In [68]: ad_data['users'][0]['sAMAccountName']
Out[68]: 'tester'

Now lets grab the value for this field for each user object in which its defined.

In [69]: [a['sAMAccountName'] for a in ad_data['users'] if 'sAMAccountName' in a]
Out[69]:
['tester',
 'unpriv',
 'attacker',
 'MSOL_925bb72bf36b',
 'krbtgt',
 'vagrant',
 'Guest',
 'Administrator']

It turns out that the sAMAccountName field is defined for every user object in this case, so the if statement above is not strictly necessaryhere. Its good to know how to add this qualification to stop these comprehensions from failing in cases where the field is not present, however.

What about another field - userAccountControlFlags

In [74]: ad_data['users'][0]['userAccountControlFlags']
Out[74]: ['NORMAL_ACCOUNT', 'DONT_EXPIRE_PASSWORD']

In the context of the LDAP dumping tool, this field is actually a parsed value, containing an interpreted list of the different flag values that are set in the userAccountControl field in the user account.

What about we try and get a list of all the unique values in this field across all the users in our data set? Another way of stating this is, what are all the configured user account control flags that are set for users in this Active Directory environment?

Heres how that comprehension would look:

In [77]: set([b for a in ad_data['users'] if 'userAccountControlFlags' in a for b in a['userAccountControlFlags']])
Out[77]: {'ACCOUNTDISABLE', 'DONT_EXPIRE_PASSWORD', 'NORMAL_ACCOUNT', 'PASSWD_NOTREQD'}

This features yet another twist on our comprehension syntax, as we are adding another nested loop into the mix.

We first iterate through each user object in ad_data['users'] and assign this to a, then we filter for values of a that have the userAccountControl field set.

THEN, we add a new iterator, where we assign items from each of the the lists a['userAccountControlFlags'] to variable b.

We also use the variable b as the first value referenced in the comprehension, because thats the value we want to return.

So this b is set at the end of the comprehension’s code, but referenced at the start because we want to access it.

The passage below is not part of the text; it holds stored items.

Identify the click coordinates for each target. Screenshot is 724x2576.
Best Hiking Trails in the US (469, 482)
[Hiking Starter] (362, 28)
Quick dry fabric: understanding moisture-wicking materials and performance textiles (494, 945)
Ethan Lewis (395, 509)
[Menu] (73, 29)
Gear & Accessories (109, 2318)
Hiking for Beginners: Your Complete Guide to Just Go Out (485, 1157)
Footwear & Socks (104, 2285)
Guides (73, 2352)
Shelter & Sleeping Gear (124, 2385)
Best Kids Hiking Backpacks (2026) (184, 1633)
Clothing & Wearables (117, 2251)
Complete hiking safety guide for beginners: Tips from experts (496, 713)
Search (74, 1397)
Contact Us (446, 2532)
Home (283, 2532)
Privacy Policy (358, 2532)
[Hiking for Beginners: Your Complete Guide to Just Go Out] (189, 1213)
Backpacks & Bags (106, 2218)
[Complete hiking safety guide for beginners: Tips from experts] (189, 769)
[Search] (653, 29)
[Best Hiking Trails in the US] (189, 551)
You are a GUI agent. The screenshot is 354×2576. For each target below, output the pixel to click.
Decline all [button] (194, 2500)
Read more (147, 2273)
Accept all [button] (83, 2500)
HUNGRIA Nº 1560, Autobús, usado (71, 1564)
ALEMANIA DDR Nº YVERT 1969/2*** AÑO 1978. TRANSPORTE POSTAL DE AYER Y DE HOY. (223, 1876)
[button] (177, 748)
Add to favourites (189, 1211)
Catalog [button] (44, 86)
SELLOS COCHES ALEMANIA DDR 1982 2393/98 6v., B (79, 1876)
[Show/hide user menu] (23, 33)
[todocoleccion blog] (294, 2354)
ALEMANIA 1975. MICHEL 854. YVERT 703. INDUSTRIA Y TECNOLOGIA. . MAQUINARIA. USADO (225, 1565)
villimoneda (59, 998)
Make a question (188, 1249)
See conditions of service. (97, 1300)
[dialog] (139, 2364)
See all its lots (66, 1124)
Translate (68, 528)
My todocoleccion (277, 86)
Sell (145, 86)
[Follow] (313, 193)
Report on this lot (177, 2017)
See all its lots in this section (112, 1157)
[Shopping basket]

Finally we wrap the whole thing in set() to get only the unique values from the whole comprehension.

Now we can look at these flag values and query for accounts that have particular flags.

Lets look at accounts that are disabled (e.g. have the ACCOUNTDISABLE flag).

Here we use conditions in the if part of the comprehension to only return users who have the ACCOUNTDISABLE value in the userAccountControlFlags list, and we return the sAMAccountName logon name for those accounts.

In [82]: [a['sAMAccountName'] for a in ad_data['users'] if 'userAccountControlFlags' in a and 'ACCOUNTDISABLE' in a['userAccountControlFlags']]
Out[82]: ['krbtgt', 'Guest']

Hopefully this provides a good example of how to explore complex data in iPython.

Other specific use cases

Some other examples of how to use iPython to do security related tasks are included below.

Nmap

I wrote a blog post back in 2016 about how to use the libnmap module to parse NMap scan files and extract useful information from them using list comprehensions here

Burp

This Burp extension that I wrote makes Burp internals of the running session available to Python.

The readme has examples of how to look at the site map, the proxy history, and get the contents of requests and responses.